There are solutions out there. There are ones we like, such as one from Sen. Elizabeth Warren, D-Mass., who proposes cutting rates to 0.75 percent, which is the amount banks pay the Federal Reserve for short-term loans. And there are ones we don't like, such as the House Republican plan that would tie interest rates to the market rate and add 2.5 percent, leading to variable rates that could hit 7.4 percent by 2017 and continue to rise after that.
If Congress isn't willing to go the Warren route, then there must be something in between those two extremes.
Or stick with the current 3.4 percent rate for two years while Congress works on a student loan overhaul. Given the time left before July 1, that seems the more likely option, however, Congress has done nothing lately that inspires any confidence a solution would be in hand within two years.
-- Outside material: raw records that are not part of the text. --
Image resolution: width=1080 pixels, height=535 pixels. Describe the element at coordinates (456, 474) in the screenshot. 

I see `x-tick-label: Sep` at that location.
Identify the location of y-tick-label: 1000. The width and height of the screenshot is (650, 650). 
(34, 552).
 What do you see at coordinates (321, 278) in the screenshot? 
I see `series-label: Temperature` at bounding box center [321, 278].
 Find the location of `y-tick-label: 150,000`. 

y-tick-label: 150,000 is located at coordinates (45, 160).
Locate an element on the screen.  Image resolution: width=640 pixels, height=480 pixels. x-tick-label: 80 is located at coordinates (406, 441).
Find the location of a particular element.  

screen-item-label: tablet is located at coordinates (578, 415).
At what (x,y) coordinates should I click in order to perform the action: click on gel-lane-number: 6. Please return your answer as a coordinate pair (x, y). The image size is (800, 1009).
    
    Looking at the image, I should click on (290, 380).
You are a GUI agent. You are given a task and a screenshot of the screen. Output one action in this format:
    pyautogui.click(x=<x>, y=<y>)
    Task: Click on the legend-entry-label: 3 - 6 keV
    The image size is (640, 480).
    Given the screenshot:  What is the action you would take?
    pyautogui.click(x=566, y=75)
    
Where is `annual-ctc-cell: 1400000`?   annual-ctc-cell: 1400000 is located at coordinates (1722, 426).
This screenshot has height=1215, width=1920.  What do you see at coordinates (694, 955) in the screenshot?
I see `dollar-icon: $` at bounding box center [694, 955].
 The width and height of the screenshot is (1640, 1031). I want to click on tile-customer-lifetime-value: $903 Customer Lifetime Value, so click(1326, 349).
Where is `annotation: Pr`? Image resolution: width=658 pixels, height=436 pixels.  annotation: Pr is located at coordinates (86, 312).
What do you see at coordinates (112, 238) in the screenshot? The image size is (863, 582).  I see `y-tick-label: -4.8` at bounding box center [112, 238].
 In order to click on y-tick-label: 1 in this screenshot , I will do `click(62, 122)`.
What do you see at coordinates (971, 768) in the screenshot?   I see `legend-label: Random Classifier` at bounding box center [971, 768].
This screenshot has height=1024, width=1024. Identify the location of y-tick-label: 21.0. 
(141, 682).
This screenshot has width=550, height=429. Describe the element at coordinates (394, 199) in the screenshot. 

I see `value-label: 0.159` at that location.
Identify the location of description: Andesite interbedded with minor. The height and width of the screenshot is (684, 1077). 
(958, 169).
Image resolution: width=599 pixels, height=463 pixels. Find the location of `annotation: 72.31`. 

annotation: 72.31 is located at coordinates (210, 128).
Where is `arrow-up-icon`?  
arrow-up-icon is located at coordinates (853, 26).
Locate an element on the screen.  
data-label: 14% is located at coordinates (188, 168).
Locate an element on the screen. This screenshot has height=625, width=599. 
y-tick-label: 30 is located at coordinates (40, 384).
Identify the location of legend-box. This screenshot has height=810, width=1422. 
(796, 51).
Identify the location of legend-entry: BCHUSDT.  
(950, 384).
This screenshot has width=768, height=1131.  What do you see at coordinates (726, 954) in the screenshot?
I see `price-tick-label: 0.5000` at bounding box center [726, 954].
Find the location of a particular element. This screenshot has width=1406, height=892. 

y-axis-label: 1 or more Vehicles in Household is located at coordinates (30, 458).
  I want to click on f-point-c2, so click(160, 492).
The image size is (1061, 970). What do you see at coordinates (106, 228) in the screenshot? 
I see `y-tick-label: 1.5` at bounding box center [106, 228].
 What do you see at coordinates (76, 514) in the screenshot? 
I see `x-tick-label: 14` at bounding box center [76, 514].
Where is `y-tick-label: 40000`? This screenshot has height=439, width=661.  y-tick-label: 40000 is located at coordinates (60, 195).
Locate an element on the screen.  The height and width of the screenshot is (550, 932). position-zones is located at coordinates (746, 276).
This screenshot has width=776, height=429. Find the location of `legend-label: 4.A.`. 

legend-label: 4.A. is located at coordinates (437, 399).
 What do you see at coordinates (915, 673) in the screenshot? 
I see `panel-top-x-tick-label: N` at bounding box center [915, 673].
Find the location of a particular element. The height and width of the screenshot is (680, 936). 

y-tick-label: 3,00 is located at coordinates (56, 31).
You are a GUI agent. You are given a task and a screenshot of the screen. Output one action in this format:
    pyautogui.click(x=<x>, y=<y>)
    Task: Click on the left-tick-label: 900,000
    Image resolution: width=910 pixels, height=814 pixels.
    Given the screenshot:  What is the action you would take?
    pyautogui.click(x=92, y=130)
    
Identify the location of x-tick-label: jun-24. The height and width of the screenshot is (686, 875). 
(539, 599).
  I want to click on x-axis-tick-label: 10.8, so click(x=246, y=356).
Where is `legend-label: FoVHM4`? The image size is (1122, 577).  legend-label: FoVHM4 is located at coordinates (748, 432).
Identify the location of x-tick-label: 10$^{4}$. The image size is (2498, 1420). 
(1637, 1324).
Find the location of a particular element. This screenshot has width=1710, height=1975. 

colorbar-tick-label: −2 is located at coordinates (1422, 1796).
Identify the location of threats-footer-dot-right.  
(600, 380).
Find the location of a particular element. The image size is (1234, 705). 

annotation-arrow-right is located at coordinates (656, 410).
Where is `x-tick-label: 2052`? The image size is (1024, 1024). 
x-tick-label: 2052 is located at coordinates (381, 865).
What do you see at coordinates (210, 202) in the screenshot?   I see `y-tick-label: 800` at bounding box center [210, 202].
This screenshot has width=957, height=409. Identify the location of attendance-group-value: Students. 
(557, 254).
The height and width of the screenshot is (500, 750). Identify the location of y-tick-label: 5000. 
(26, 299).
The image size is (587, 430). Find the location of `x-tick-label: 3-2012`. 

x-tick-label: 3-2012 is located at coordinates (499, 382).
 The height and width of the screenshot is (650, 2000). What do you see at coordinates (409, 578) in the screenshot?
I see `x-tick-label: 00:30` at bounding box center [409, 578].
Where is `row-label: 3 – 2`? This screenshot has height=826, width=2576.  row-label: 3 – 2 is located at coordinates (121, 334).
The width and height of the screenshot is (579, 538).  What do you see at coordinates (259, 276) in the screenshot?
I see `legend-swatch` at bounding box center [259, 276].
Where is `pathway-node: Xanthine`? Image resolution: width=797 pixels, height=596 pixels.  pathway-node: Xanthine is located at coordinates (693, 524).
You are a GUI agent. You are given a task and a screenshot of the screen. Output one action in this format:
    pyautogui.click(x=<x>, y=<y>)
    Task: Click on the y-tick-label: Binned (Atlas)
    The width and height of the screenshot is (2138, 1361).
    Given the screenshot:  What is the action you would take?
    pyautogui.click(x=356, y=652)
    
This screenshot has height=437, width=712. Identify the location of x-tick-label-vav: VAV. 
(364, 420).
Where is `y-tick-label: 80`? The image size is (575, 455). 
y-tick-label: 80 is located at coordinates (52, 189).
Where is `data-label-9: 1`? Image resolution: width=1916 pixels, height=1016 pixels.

It was only a year ago that Congress extended the 3.4 percent rate after the 2007 college affordability plan expired. And here we are, less than a month from a deadline that will make college more expensive and hit middle class and low-income students hardest, and Congress has yet to make any real progress.
The loans in question are federally subsidized Stafford loans, which go to undergraduates based on need. These are the very students who don't have the money to fund their own education and rely on student aid; 68 percent come from families with annual incomes of less than $50,000. In Wisconsin, 159,147 will face an increase of $915 in costs per loan per year.
Approximately 38 million students nationwide have student loan debt of about $1 trillion, eclipsing credit cards and trailing only mortgages as the highest form of consumer debt. According to the Federal Reserve Bank of New York, student loan debt has quadrupled in the last 10 years while the cost of higher education has increased at a rate greater than that of inflation. Granted, the number of students borrowing money has increased from 23.3 million in 2005 to 38.8 million in 2012, but so has the debt they have incurred.
On average, students who take out loans for four years owe more than $26,000.
With high interest rates on those loans, these new graduates will find it difficult to buy vehicles or houses, fund their retirements, or purchase other goods and services that all help spur our economy.
Some say the 6.8 percent interest rate would be fixed and end the unpredictability of those rates, but that's of little comfort to a newly minted graduate trying to pay back loans while earning a new graduate salary.
These days, higher education degrees are needed for more jobs. Manufacturers more and more are looking for students with at least a two-year associate's degree. They talk about the skills gap as they are unable to find workers with the abilities needed for the job. By 2020, 64 percent of all jobs in Wisconsin will require a bachelor's degree or certificate, according to the consumer advocate group Wisconsin Public Interest Research Group.
WISPIRG also estimated that by holding the interest rate at 3.4 percent, "the $145 million saved by students could be spent in Wisconsin's consumer economy" instead of on student debt.
So who benefits from the loan hike? The federal government would get a huge boost. It is expected to collect 12.5 cents for each dollar loaned in 2013-14, which translates into $50 billion. But that's not the path this country should go down. It would be trading future training, knowledge, expertise and prosperity to fix financial problems Congress has been too gridlocked or gutless to address until now.
We call on the Wisconsin delegation to keep the student loan interest rate low. An educated populace is crucial to the nation's long-term health, and saddling new graduates with tons of debt to benefit the government is not the answer.